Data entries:

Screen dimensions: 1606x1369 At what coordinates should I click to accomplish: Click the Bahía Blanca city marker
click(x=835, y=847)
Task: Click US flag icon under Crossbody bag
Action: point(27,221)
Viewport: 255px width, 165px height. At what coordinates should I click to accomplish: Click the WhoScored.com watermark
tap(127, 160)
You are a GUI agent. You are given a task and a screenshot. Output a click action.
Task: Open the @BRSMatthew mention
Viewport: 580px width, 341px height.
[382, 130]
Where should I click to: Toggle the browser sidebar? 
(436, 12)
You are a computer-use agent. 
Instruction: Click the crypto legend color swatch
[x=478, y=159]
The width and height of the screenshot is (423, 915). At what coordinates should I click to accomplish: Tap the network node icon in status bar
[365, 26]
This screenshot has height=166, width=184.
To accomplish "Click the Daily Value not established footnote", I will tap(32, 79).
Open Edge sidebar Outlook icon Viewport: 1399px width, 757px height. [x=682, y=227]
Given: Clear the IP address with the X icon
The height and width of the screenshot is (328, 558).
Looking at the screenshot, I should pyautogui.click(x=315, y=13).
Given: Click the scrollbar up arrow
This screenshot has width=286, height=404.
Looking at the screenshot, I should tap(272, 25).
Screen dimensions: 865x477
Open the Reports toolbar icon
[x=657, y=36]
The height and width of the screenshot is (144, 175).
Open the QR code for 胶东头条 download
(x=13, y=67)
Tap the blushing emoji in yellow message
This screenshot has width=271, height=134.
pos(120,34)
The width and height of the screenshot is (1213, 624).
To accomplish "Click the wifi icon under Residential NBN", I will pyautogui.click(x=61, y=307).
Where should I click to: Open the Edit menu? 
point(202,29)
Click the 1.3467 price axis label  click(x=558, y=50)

→ **WORK TO BE COMPLETED**:
From the entries above, copy each line holding "will".

→ **EXERCISE OUTPUT**:
To accomplish "Click the Daily Value not established footnote", I will tap(32, 79).
To accomplish "Click the wifi icon under Residential NBN", I will pyautogui.click(x=61, y=307).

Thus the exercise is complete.